Now I can hear some passive-aggressive “critics” — with no money tied up in grapes and barrels — saying “so don’t make flawed wines.” To this I say “bite me.” You try this, genius. It ain’t as easy as I make it look.
Don’t get me wrong– fining and filtration do have tradeoffs. Years ago I did research for a moderately-large producer of white wines. Standard procedure was to finish the wines with Bentonite, with or without a little bit of casein, and to sterile-filter the wines into the bottle (especially when the malolactic fermentation was incomplete). I did years of aging trials on malo-complete wines where I would split the lot and rack half straight to bottle, and finish the other half as we would in the commercial production. The wines were aged side-by-side and tasted at 1 year, 2 years, and 3 years by a group of trained professionals.
First let me say there was never unanimity, and often only a moderate amount of consistency among the preferences of the tasters. This suggests foremost that the differences between the wines were small. Second, all the unfined/unfiltered wines threw more or less sediment over time, and a few threw increasing amounts of sediment. Third, in most of the wines it was generally agreed that by year 3 the unfined/unfiltered wines retained slightly more fruit, and had slightly lighter color (which was quantifiable in the spectrophotometer)– emphasis on the “slightly” for both.

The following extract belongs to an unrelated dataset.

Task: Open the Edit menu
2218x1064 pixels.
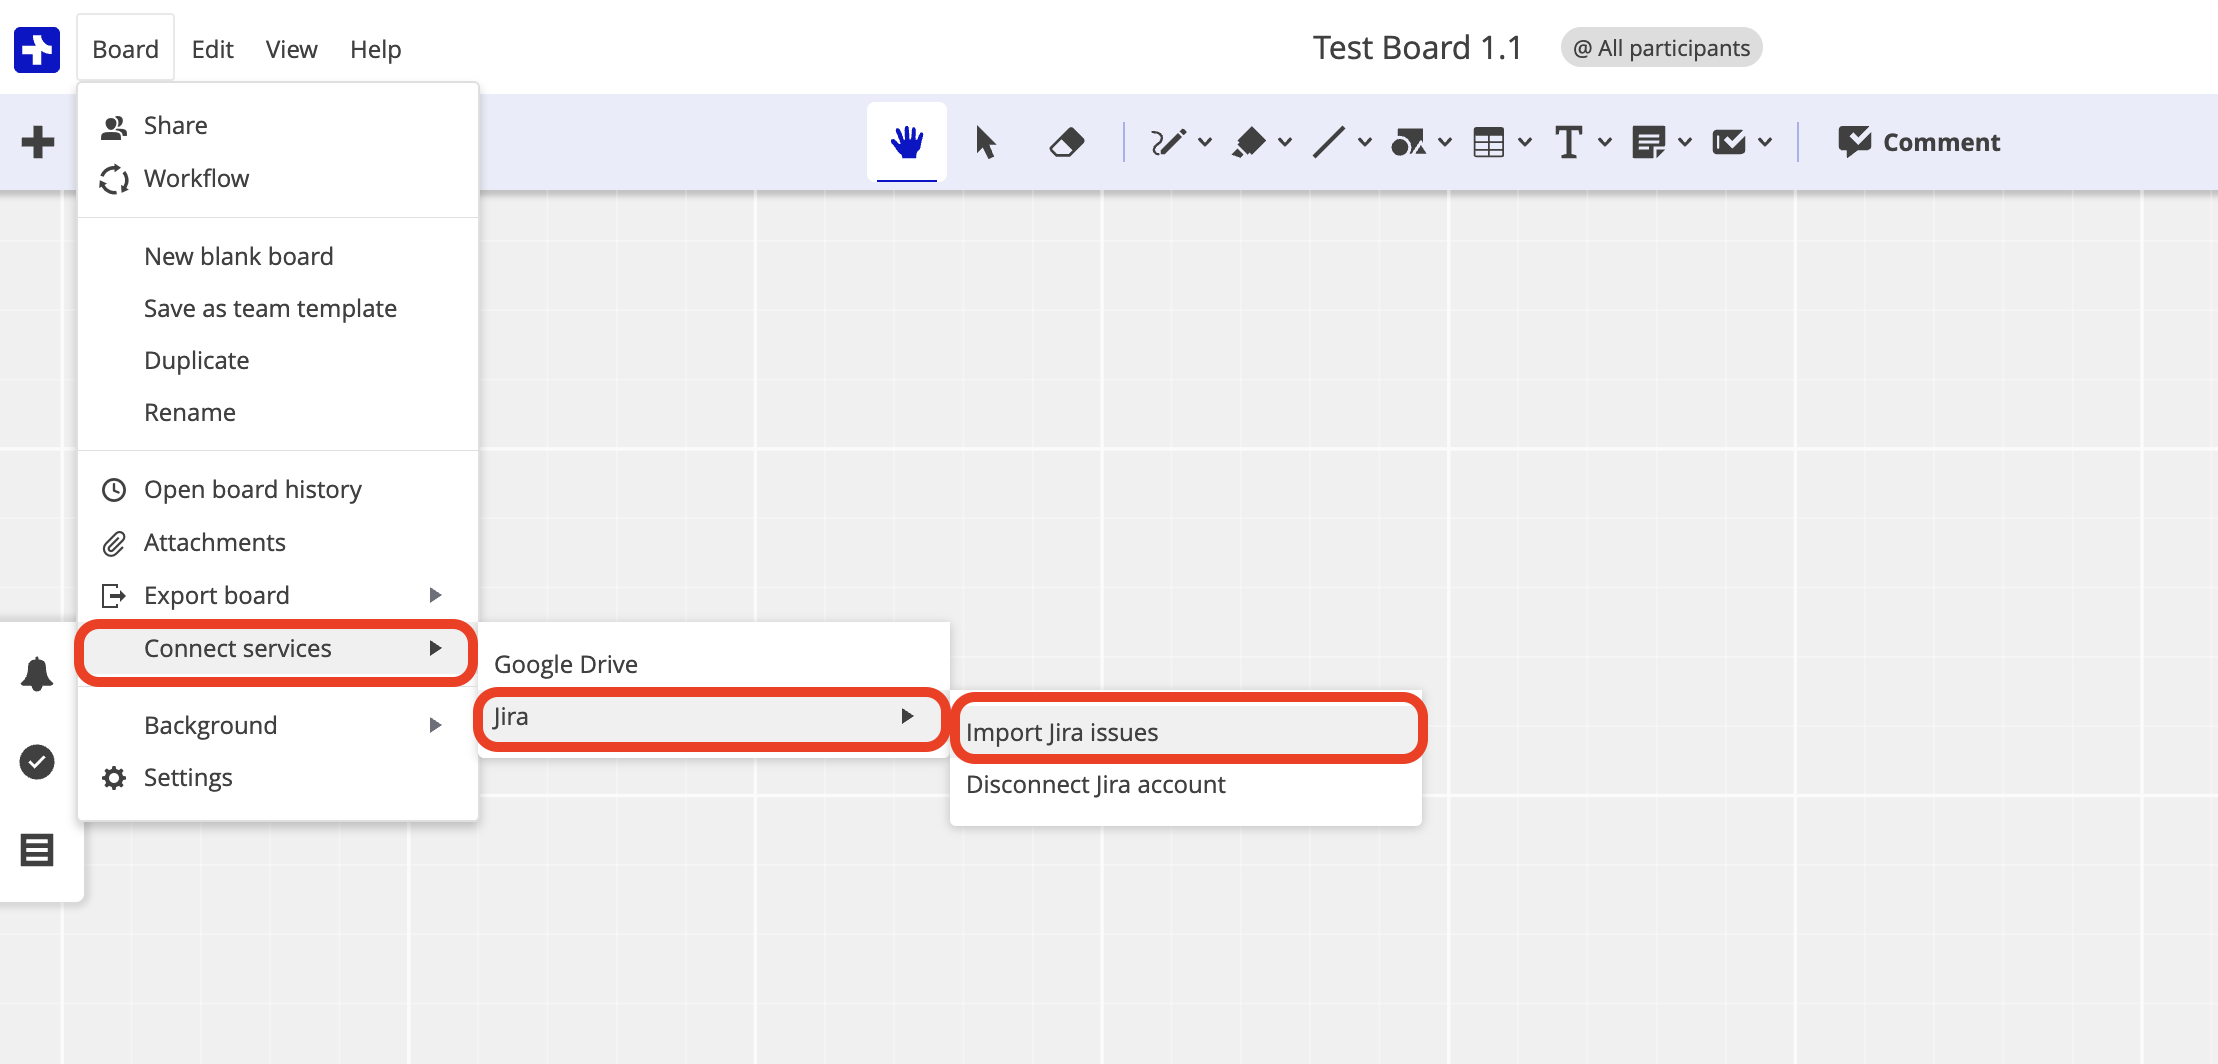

As a result the decision was taken that certain 100% malolactic lots that might actually see long aging in the marketplace could be bottled without filtration. It was decided that there was too much commercial risk involved to bottle the large-volume production wines without fining and filtration, especially since only a vanishingly small fraction of these bottles would see more than 3 years of age before being consumed. And of course wines that were not 100% ML could not be bottled unfiltered, as re-growth of the bacteria in the bottle could produce haze at unacceptable levels, produce “off” aromas, and yield enough CO2 to render the wine fizzy – potentially to the point that pressure inside the bottle could push corks, and perhaps even break the bottle. This involved excessive commercial risk, including liability issues.
At Westwood I don’t make any whites, and all my reds have no residual sugar, are 100% ML-complete, and are aged long enough in barrels that they should be stable to microbial activity and precipitation. Except in an experimental setting, I take special care in the fermenter to assure that the wines’ tannins have the structure I want to see in the finished wine. I don’t fine or filter Westwood wines because I don’t have to. And rule number one in my winemaking philosophy is “never do anything to the wine you don’t have to.”
That said, if I think a wine is too cloudy I will filter it. If a wine plates positive for Brettanomyces I will sterile-filter it — I don’t like Brett in the bottle and consider it a serious flaw at any level. And if a wine is slightly flawed but in my opinion good enough in every other dimension, I will correct that flaw rather than lose a ton of money trying to sell the wine into a saturated bulk market.
If that’s a deal-breaker for you, so be it — it’s a free country and I respect your choice. But don’t criticize me for my choices, or I will call you on your BS.